その様子を見守る私は、きっと変質者にも見えなくないはずだけど、カトレアさんたる私に死角はない。
気配を消して、静かにしていれば目立つことなく見守れる。
……ストーカーじゃないわよ?
むしろ、リナリアが私に着いてきてくれるからストーキングの必要性は低いしね。
「もっと美味しく出来るようにしないと……カトレア様のためにも」
グッとやる気満々なご様子のリナリアは、私の婚約者になる前から頑張ってたようだけど、最近は更に家庭的なスキルを身につけようと奔走していた。
私に無理をするなと言っておきながらも、頑張りすぎるリナリアは真面目で可愛いけど、それをちゃんとコントロールするのも私の役目。
「リナリア、ここに居たのね」
偶然を装って厨房へと入ると、気づいていた料理人たちは苦笑気味で、料理長も何とも楽しげであった。
でも、それを口にしないのは流石は公爵家の料理人たちだとお父様の功績を称えながら、リナリアに近づくとリナリアは驚いた表情を浮かべてから、隠すように作っていた品をワタワタと体で私の視線から遮る。
……あの、可愛すぎでは?
「か、カトレア様。何かご用でも?」
「ええ、リナリアの顔が見たくて探してたのよ。忙しかったら後にするけど……」
「い、いえ!大丈夫です!」
子犬が嬉しそうにしっぽを振る姿をリナリアに幻視する。
犬耳か……悪くないわね。
でも、リナリアは猫耳の方が似合うかしら?
動物パジャマとか作らせて着させるのもありかもしれないわね。
「そう、じゃあ行きましょうか」
「あ……はい!」
リナリアの手を取って、歩き出すとリナリアは驚きつつも嬉しそうな表情をで頷く。
そんな私とリナリアを見て、微笑ましげな料理人たちだけど、一部の若い人が何やら私とリナリアの様子を観察して『いいネタが手に入った』といった様子なのは少し気になったけど、まあそれはそれかしら。

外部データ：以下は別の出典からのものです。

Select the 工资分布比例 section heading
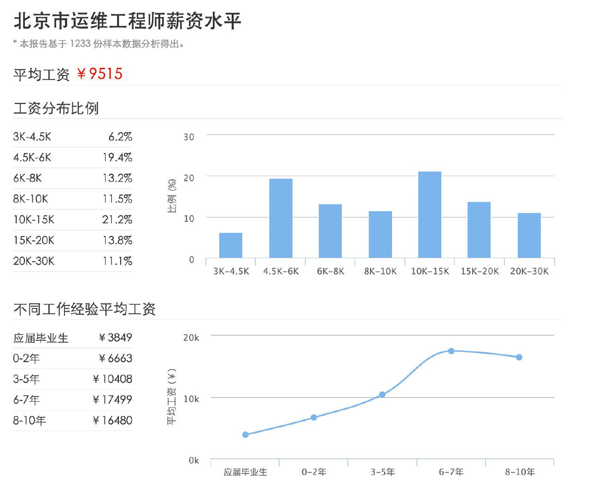The height and width of the screenshot is (498, 609). coord(56,108)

なお、その若い料理人が庶民向けに女の子同士の恋を本に描いていたことを知るのはだいぶ先の話であり、この時の私は知る由もなかった。
まあ、知ってたら発売を急がせていたかもしれないわね。
リナリアの手を引き、廊下を進むと、私とリナリアの関係に関して、最初は驚きつつも、今では何気に順応してくれた使用人さんたちの温かい視線を感じる。
「あら。お義母様、御機嫌よう」
「カトレア様、リナリアとお散歩ですか?」
そして、私がスカウトしたのにお母様にいつの間にか取られたリナリアの母親のライナさんは、今から休憩なのか自室に戻ろうしていた。
「ええ、少し気分転換にね」
「そうですか。でも、その呼び方は屋敷では控えめにした方がいいですよ」
「善処するわ」
リナリアの婚約者になったので、ライナさんを『お義母様 』と呼ぶようになったけど、一応公爵令嬢なのでライナさんは気をつけた方が良いと言ってくれた。
その忠告は受け取りつつも、人目が無いときなら問題ないと私は知っているので、人目のない今は絶好のチャンスとも言えた。
「リナリアは厨房帰りかしら?」
「な、なんで分かったの?」
「ふふ、カトレア様に美味しいもの……食べて欲しいものねぇ」
「もう!お母さん!」
ポカポカと可愛らしくイジられた事に対する抗議の攻撃をするリナリアだけど、威力が弱すぎて実に微笑ましかった。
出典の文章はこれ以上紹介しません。